O recado dado pelo novo ministro da Justiça, Eugênio Aragão, à Policia Federal que trocará a equipe inteira de investigação em caso de vazamentos ilegais de informações foi classificada como uma "ameaça" pela maior associação de delegados federais.
Para o presidente da ADPF (Associação Nacional dos Delegados de Polícia Federal), Carlos Miguel Sobral, a fala revela que há uma intenção em acabar com a Operação Lava Jato.
"Isso demonstra duas coisas: vulnerabilidade da PF que não tem sua autonomia garantida na Constituição e na lei e outra que aparenta a pressa em acabar com a maior investigação de combate ao crime organizado da história do Brasil", criticou.
A entidade avalia até mesmo ingressar com medidas judiciais para garantir a atuação dos delegados. Segundo ele, não há indícios até agora de nenhuma ilegalidade cometida durante as investigações do esquema de corrupção na Petrobras.
"Nossa diretoria está discutindo medidas que podem sem adotadas diante das ameaça proferidas pelo ministro da Justiça", disse.
O presidente da ANPR (Associação Nacional dos Procuradores da República), José Robalinho Cavalcanti, também reagiu à fala do ministro comparando as delações premiadas da Lava Jato a extorsão, uma vez que foram decretadas prisões preventivas para que ocorra a colaboração, perdendo o caráter da voluntariedade.
Para o procurador, Aragão, que também é integrante do Ministério Público, acabou cometendo um erro ao politizar uma questão técnica.
"O ministro escorregou ou está fazendo um discurso político ao falar em extorsão. Não há extorsão alguma. Não há delação premiada sem voluntariedade no Brasil e nem na Lava Jato", disse Robalinho Cavalcanti.
"O ministro disse que há uma politização dos agentes de Estado. Com todo respeito, ao falar em extorsão, quem está tentando politizar a Lava Jato é o ministro da Lava Jato. Todas as delações foram tomadas com voluntariedade e analisadas por um Judiciário técnico e livre", completou.

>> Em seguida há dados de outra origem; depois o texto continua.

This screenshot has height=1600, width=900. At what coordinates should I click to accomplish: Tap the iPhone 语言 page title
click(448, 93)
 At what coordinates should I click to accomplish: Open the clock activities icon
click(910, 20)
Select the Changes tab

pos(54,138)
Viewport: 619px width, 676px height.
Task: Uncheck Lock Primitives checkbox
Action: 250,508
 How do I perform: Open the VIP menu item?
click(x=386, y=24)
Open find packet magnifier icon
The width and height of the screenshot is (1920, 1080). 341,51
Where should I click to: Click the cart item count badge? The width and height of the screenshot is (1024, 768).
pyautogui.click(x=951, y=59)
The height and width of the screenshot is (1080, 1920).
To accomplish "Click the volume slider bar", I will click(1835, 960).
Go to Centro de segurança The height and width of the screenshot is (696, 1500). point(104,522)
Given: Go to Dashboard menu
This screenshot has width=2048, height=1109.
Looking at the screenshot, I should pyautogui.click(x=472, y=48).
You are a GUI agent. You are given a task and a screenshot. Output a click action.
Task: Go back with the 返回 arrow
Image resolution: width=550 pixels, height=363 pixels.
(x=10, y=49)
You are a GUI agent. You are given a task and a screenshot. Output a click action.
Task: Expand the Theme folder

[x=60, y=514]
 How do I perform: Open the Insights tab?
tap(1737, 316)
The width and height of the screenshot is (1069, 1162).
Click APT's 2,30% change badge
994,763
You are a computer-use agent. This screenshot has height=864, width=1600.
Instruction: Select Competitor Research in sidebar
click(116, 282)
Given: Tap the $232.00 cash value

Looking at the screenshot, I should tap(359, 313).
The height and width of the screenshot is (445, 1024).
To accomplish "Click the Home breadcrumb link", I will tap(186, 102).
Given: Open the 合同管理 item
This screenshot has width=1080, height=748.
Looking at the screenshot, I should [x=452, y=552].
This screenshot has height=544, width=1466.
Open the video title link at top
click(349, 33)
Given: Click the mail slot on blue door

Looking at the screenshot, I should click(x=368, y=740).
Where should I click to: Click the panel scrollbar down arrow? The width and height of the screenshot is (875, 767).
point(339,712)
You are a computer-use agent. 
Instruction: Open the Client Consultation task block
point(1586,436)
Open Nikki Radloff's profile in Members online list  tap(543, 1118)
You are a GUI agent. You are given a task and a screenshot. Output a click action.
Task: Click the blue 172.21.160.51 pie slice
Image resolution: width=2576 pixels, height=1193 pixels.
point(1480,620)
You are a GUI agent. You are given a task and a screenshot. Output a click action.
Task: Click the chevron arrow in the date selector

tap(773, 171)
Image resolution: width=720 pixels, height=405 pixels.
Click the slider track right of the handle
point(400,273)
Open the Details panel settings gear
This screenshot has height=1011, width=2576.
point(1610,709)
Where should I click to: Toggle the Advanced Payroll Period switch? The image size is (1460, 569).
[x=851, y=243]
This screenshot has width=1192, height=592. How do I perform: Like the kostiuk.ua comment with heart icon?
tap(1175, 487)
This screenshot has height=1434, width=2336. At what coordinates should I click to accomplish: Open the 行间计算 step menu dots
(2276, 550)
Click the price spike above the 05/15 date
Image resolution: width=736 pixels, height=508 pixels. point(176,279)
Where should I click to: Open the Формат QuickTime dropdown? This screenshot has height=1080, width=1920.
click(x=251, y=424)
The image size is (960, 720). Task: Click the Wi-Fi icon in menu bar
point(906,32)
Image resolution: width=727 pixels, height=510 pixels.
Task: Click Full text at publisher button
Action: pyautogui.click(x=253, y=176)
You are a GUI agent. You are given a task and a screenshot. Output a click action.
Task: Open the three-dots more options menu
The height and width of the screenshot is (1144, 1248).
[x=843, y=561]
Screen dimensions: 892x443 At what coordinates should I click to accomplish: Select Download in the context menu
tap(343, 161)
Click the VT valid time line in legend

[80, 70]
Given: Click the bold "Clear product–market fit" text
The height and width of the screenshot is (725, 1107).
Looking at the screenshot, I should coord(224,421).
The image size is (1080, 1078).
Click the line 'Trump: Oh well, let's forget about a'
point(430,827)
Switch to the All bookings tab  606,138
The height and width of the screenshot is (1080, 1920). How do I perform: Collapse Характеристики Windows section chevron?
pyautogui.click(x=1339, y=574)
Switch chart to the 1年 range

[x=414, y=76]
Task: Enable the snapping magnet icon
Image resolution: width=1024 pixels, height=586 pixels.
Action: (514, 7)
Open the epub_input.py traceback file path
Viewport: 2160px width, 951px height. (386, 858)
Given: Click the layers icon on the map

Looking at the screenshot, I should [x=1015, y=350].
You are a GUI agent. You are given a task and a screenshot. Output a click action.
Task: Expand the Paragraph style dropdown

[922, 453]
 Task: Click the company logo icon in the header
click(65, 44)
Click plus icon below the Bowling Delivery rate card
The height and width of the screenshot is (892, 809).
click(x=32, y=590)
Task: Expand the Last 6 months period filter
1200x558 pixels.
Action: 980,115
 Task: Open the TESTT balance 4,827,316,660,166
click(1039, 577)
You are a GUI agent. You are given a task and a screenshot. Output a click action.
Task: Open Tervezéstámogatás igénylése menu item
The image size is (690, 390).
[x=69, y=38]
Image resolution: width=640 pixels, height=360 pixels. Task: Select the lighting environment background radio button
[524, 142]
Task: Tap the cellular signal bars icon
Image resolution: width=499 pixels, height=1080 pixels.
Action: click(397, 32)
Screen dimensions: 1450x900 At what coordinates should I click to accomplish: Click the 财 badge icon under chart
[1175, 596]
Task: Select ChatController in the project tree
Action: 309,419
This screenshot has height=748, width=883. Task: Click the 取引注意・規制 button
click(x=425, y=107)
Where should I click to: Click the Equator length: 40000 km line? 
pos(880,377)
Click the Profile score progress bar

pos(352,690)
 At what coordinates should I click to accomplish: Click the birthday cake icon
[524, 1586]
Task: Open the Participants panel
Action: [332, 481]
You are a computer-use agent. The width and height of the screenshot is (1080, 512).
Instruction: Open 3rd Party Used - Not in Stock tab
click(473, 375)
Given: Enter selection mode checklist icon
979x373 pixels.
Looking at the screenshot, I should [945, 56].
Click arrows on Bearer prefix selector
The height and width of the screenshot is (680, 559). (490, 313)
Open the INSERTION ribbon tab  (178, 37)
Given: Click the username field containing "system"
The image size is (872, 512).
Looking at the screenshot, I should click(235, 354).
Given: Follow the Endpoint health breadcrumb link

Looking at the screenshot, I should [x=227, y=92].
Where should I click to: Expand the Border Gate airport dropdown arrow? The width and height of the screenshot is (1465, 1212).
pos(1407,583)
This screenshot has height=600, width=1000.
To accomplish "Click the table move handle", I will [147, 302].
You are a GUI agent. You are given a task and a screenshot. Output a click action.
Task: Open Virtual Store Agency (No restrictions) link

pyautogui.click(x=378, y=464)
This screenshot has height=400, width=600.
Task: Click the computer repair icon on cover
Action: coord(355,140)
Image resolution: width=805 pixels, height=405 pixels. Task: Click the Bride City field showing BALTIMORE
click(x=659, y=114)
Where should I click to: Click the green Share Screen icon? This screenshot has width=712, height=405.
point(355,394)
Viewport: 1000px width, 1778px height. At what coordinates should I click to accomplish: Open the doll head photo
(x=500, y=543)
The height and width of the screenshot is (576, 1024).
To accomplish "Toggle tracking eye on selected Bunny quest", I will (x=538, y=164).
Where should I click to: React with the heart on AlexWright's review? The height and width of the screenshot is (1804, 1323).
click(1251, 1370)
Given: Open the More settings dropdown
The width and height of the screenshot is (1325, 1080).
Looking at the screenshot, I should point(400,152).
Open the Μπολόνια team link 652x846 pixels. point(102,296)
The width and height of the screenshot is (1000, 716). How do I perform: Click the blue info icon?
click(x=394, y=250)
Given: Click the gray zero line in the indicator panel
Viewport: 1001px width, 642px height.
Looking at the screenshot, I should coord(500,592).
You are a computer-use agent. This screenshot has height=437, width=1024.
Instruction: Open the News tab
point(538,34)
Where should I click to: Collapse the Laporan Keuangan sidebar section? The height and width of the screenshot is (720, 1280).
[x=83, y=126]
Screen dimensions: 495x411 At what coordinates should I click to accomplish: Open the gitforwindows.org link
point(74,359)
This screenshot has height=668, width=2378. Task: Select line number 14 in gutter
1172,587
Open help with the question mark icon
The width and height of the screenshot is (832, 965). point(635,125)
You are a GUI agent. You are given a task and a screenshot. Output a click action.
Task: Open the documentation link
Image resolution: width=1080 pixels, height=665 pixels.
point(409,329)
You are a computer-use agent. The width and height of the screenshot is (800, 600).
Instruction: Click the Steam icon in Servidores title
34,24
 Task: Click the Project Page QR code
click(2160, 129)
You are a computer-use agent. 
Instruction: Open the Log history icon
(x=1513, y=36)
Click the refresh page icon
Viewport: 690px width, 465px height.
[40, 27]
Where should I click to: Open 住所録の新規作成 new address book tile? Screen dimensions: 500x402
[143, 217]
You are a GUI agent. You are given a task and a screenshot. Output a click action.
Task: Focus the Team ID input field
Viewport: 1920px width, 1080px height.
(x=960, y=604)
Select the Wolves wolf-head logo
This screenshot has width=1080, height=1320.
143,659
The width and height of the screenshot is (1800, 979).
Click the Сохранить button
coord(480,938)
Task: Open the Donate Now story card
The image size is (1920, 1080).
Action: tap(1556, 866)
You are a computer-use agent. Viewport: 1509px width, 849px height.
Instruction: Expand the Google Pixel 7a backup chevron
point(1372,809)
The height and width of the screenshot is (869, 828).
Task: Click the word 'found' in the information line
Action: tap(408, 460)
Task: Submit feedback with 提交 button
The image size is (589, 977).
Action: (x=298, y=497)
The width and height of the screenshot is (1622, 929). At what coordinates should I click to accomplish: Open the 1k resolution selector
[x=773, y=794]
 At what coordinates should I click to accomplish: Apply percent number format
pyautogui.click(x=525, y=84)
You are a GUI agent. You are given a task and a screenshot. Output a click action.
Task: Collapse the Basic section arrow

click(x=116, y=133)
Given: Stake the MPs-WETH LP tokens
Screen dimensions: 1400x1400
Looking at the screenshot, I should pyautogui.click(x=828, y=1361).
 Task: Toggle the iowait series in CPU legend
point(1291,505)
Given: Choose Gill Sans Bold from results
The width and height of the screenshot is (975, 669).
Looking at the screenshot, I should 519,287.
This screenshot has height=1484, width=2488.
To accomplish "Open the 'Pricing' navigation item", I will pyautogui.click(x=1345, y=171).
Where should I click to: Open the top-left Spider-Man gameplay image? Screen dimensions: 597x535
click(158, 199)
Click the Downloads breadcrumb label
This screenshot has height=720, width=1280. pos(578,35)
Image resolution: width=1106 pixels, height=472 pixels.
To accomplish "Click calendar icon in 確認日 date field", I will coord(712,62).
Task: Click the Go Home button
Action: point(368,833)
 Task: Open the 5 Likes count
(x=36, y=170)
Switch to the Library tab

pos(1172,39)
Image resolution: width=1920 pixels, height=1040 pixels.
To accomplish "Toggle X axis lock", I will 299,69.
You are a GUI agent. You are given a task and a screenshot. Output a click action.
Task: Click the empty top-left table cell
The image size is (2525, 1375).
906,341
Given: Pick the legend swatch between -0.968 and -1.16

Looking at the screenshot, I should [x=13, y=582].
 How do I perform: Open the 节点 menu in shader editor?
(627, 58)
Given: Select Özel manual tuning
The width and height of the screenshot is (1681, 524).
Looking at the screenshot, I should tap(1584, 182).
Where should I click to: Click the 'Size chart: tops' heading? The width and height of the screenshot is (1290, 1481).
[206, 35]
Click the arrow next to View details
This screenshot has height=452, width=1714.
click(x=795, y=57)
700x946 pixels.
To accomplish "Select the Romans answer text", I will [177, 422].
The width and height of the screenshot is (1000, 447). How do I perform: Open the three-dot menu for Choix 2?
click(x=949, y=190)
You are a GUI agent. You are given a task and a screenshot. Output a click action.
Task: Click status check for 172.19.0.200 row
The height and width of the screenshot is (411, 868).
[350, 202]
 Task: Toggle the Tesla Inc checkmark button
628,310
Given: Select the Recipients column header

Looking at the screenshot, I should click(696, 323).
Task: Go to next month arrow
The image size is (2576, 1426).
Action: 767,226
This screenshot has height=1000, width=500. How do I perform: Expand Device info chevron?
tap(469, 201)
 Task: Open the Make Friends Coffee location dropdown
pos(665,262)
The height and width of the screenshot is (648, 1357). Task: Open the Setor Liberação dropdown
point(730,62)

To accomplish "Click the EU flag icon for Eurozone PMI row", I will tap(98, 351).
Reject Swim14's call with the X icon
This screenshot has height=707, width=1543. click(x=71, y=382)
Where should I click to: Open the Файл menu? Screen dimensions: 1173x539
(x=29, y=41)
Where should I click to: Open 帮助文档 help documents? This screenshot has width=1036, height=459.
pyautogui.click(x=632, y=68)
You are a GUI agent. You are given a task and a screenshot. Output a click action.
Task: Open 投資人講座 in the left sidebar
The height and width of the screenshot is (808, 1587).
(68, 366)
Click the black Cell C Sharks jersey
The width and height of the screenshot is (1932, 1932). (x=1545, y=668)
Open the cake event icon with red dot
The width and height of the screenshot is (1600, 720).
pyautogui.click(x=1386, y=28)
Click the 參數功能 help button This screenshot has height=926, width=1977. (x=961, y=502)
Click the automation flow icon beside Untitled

Em entrevista à Folha, Aragão disse que a equipe será mudada, mesmo que não tenha provas. Ele classificou como "extorsão" o método com que as delações premiadas são negociadas no rastro da Operação Lava Jato.
A Federação Nacional dos Policiais Federais (Fenapef) diz "que é compreensível a preocupação do novo Ministro da Justiça, Eugênio Aragão, embora isso não atinja a autonomia investigativa da Polícia Federal". Em comunicado, o presidente da Fenapef, Luís Boudens, disse esperar que o foco de Aragão em relação à PF seja o de equilibrar os ânimos internos e finalizar o processo de reestruturação da Carreira Policial Federal, iniciado na gestão anterior.
A maior investigação criminal do país atinge tanto governo como oposição, mas, principalmente, siglas da base aliada, como PT, PMDB e PP.
A declaração do ministro reforça discurso da presidente Dilma Rousseff, que tem feito duras críticas a "vazamentos seletivos" e à postura do juiz Sergio Moro.
No Congresso Nacional, a declaração do ministro foi bem recebida por governistas, mas criticada por oposicionistas.
Para petistas, a atitude do ministro é correta e demonstra que ninguém está acima da lei. Em reação contrária, tucanos temem a ameaça de intervenção no trabalho da Polícia Federal e dizem que a opinião é "desconectada" com a função de ministro da Justiça.
"Ele está correto. Vazamentos são proibidos. Nem o Ministério Publico nem a Polícia Federal estão acima da lei. Se há vazamentos ilegais, os responsáveis têm de ser no mínimo afastados", avaliou o deputado federal Wadih Damous (PT-RJ), que tem feito fortes críticas à Operação Lava Jato.
Na avaliação dele, a delação premiada tem sido utilizada como uma "forma de tortura". "E é, sim, como diz o ministro, uma forma de extorsão", disse.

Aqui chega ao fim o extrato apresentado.